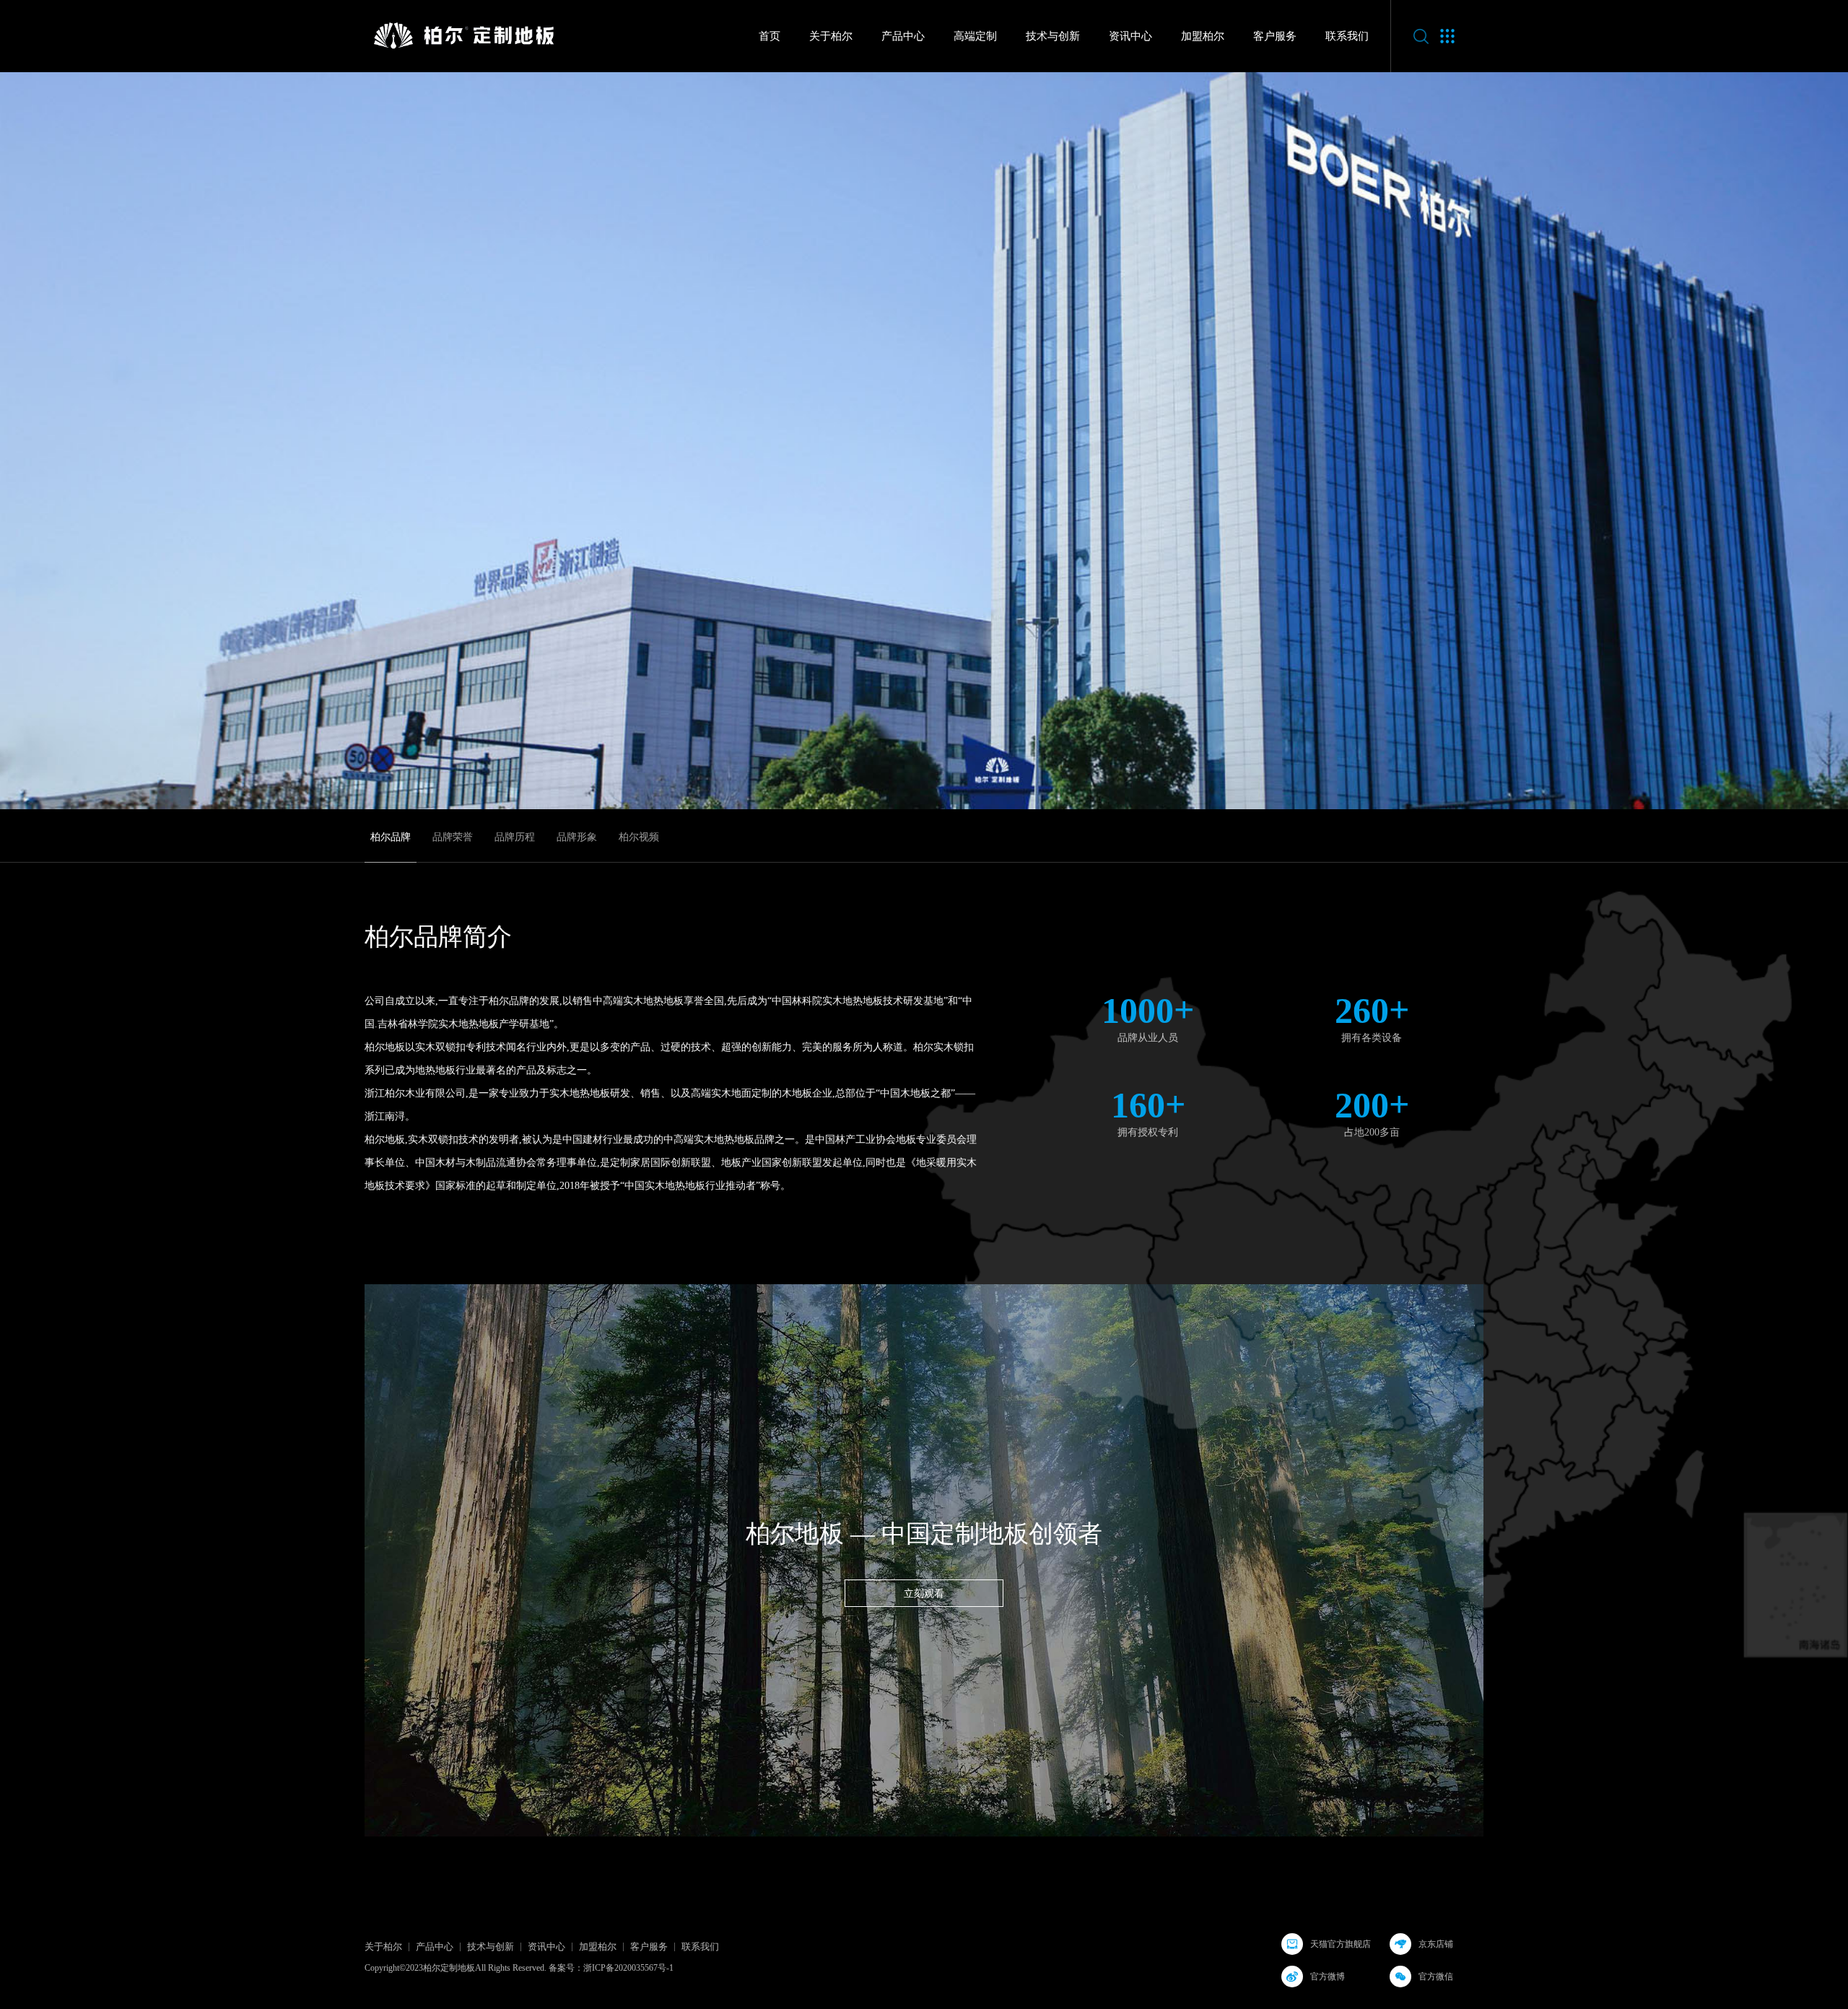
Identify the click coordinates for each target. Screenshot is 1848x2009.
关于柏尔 (831, 36)
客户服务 (1274, 36)
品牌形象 (577, 837)
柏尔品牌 (390, 837)
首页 (769, 36)
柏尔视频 (639, 837)
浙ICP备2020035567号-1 (628, 1968)
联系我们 (1347, 36)
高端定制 (975, 36)
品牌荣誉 (452, 837)
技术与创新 (1053, 36)
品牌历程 (514, 837)
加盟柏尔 (1202, 36)
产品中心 (903, 36)
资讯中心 (1130, 36)
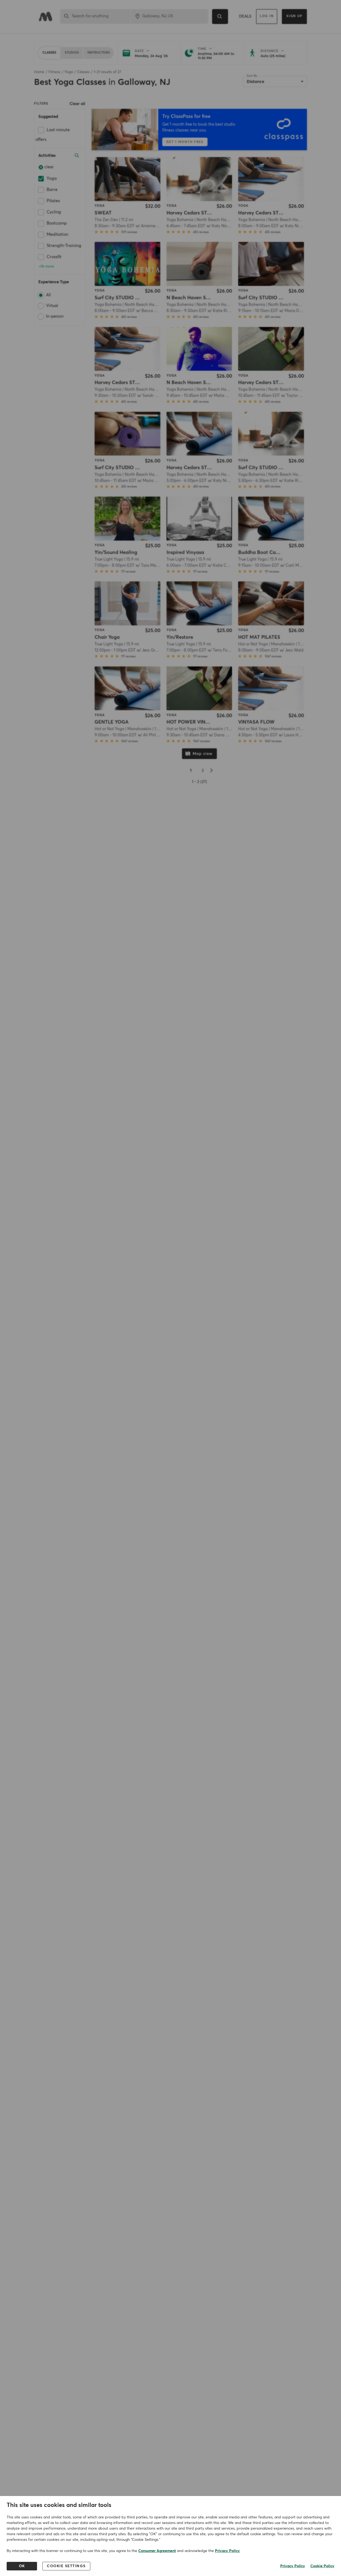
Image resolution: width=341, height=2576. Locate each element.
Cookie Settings (66, 2566)
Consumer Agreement (157, 2551)
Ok (22, 2566)
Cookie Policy (322, 2566)
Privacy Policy (227, 2551)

§ §

Exercise goal:
Should a picture appear among the entries, skip it and copy the rest exactly.

Task solution:
Identify the click coordinates for each target. Screenshot is 1848x2009.
关于柏尔 (831, 36)
客户服务 (1274, 36)
品牌形象 (577, 837)
柏尔品牌 (390, 837)
首页 (769, 36)
柏尔视频 (639, 837)
浙ICP备2020035567号-1 (628, 1968)
联系我们 (1347, 36)
高端定制 (975, 36)
品牌荣誉 (452, 837)
技术与创新 (1053, 36)
品牌历程 (514, 837)
加盟柏尔 (1202, 36)
产品中心 (903, 36)
资讯中心 (1130, 36)
Image resolution: width=341, height=2576. Locate each element.
Cookie Settings (66, 2566)
Consumer Agreement (157, 2551)
Ok (22, 2566)
Cookie Policy (322, 2566)
Privacy Policy (227, 2551)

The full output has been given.